# [PROBLEM TO SOLVE]
Render the material from the line with "Screen dimensions: 505x411" to the line with "tap(87, 256)" as a Markdown table. Use the columns Row and Material line, and leave out any blank lines.

▬▬▬▬▬▬

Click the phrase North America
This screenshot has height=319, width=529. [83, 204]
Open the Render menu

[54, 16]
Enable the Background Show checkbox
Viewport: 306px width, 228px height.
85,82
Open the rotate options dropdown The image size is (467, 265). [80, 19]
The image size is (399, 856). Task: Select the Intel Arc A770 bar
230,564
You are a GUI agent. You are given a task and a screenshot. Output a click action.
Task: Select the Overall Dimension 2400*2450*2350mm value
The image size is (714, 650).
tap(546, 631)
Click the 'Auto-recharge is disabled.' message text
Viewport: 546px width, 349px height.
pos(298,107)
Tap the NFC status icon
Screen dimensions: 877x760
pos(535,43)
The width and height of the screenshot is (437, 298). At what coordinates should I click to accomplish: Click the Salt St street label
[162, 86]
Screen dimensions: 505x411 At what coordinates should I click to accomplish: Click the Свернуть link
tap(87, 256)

▬▬▬▬▬▬

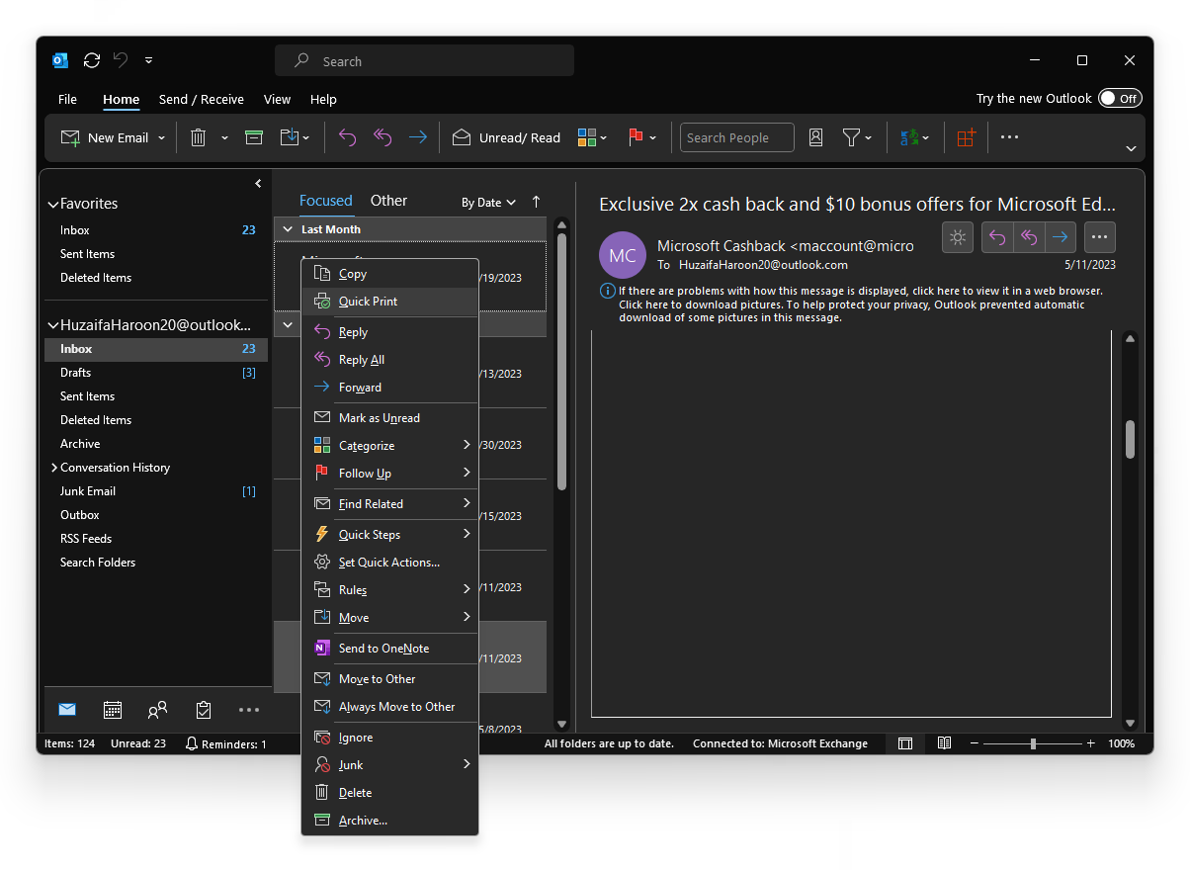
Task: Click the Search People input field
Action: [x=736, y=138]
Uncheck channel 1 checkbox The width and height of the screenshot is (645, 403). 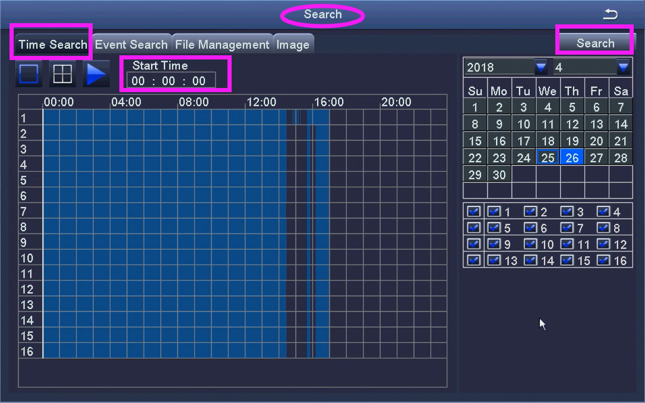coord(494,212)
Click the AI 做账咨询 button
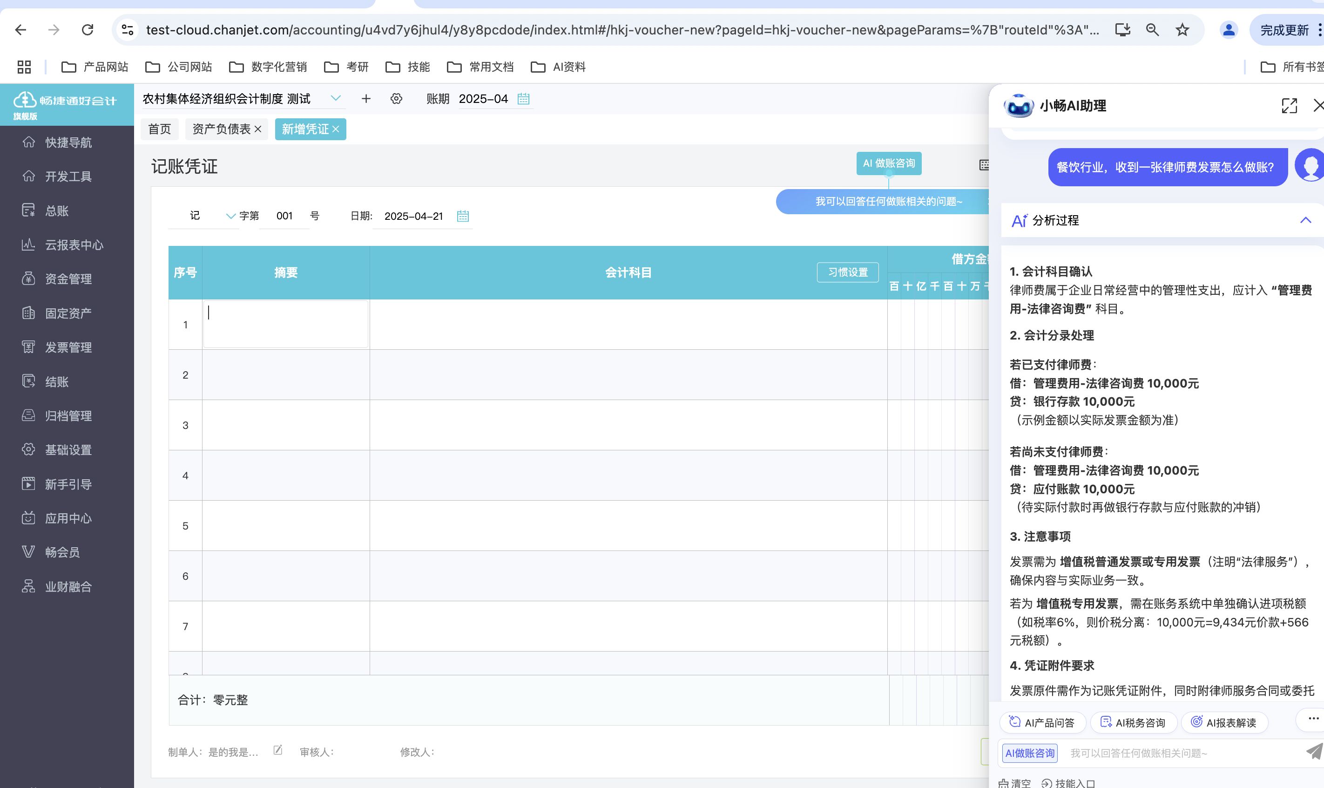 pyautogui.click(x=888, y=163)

▬▬▬▬▬▬

# [ANSWER TO THIS EXERCISE]
| Row | Material line |
|---|---|
| 1 | Screen dimensions: 505x411 At what coordinates should I click to accomplish: Click the Свернуть link |
| 2 | tap(87, 256) |